This month, we head back in time to 1965. While James Bond is in the Bahamas enjoying some painfully slow underwater harpoon fights, Harry Palmer (Michael Caine) is having a much more prosaic time spying for the Ministry of Defence, trying to locate a kidnapped scientist. That is, until the psychedelia kicks in.
– Oh, I’m sorry about the explosion. It doesn’t happen every day.
– I don’t come every day.
This month, we’re watching the camp 1966 spy-fi classic Modesty Blaise, starring a very attractive Italian lady, Dirk Bogarde and Bernice off Priscilla, Queen of the Desert. There’s diamond smuggling, spycraft and racist comedy Arabs, but it’s mostly all there to get in the way of the lovely location work in Amsterdam and Italy and the upsettingly psychedelic wallpaper.

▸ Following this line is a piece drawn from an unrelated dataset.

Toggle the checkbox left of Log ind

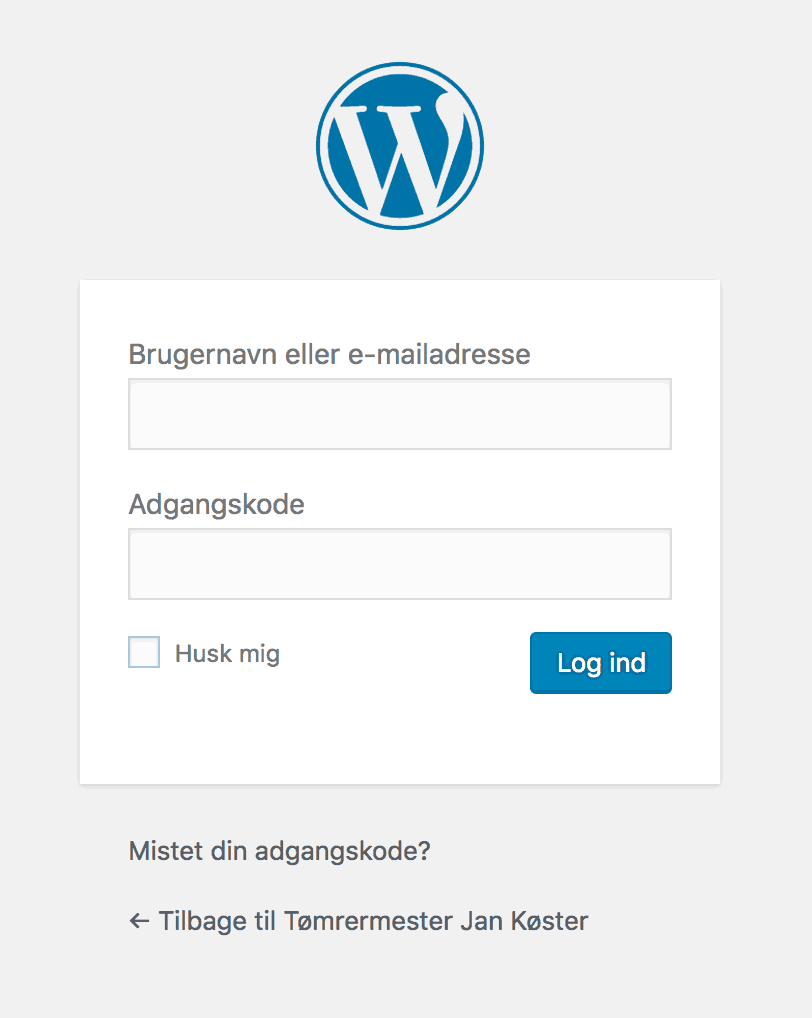click(x=144, y=653)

I love you madly. I love the way the hair curls on the back of your neck. You’ll make a beautiful corpse. I’m going to do you the honour of letting you die superbly.

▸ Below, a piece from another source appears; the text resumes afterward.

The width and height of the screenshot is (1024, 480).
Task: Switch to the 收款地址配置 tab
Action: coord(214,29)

This month, we’re watching The Prisoner (1967), more specifically its weird antepenultimate episode The Girl Who Was Death. So while Nathan puts the children to bed, James does some ball-tampering, Brendan drives around on the ceiling, and Richard enters a deadly alliance with the butcher, the baker and the candlestick maker. No, we don’t know what’s going on either.

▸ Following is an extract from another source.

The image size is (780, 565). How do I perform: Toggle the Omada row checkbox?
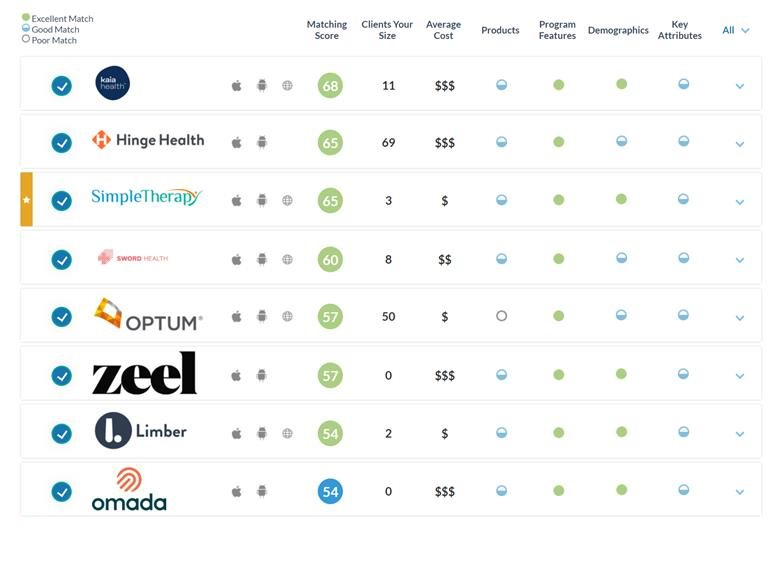(62, 492)
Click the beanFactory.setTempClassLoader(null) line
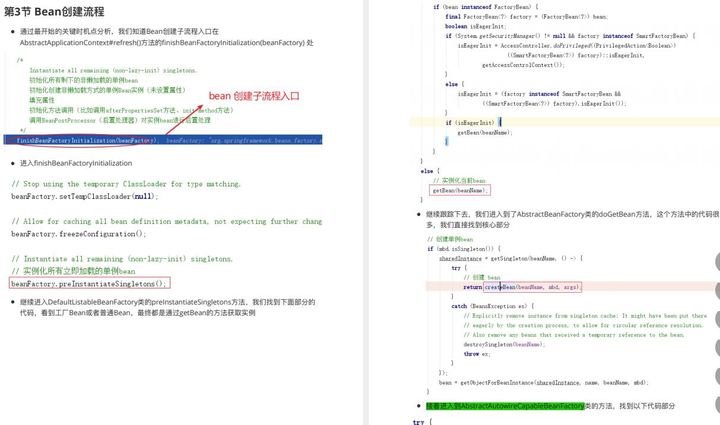 pyautogui.click(x=84, y=196)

Thank heaven for English theatre bars. We’ve had two acts of this play, complete suffering both onstage, and off.
This month, we head back to the earliest days of Rogertainment with the very first episode of The Saint (1961), in which Roger Moore teams up with a future Bond girl, the glittering Shirley Eaton, to thwart a serial wife-killer who will one day control every computer in the galaxy. Or something. It’s all a bit confusing really.
– Why not, it was a lousy night. Where were you? I left a message for you at midnight.
– Chasing a bag of peanuts.
This month, our Kate O’Marathon commences with a 1968 episode of The Champions, in which Miss O’Mara does some light shoplifting in the hope of scoring some deadly crack for the weekend, and the four of us team up to use our slightly racist superpowers to stop her.
Oh, I discovered then, nothing beats a good lashing. (Mind your head.) Take India. You can have a good ten inches overnight there. You know, one should never fear being wet.
This month, we commemorate the death of Sean Connery by revisiting the first nail in the coffin of his movie career, the 1998 film The Avengers, starring Ralph Fiennes and Uma Thurman as crude robot replicas of John Steed and Mrs Peel, who go up against the wet sporran of Connery’s single most villainous role, Sir August de Wynter — a man who selflessly tries to provide the population of Great Britain with something interesting to make small talk about.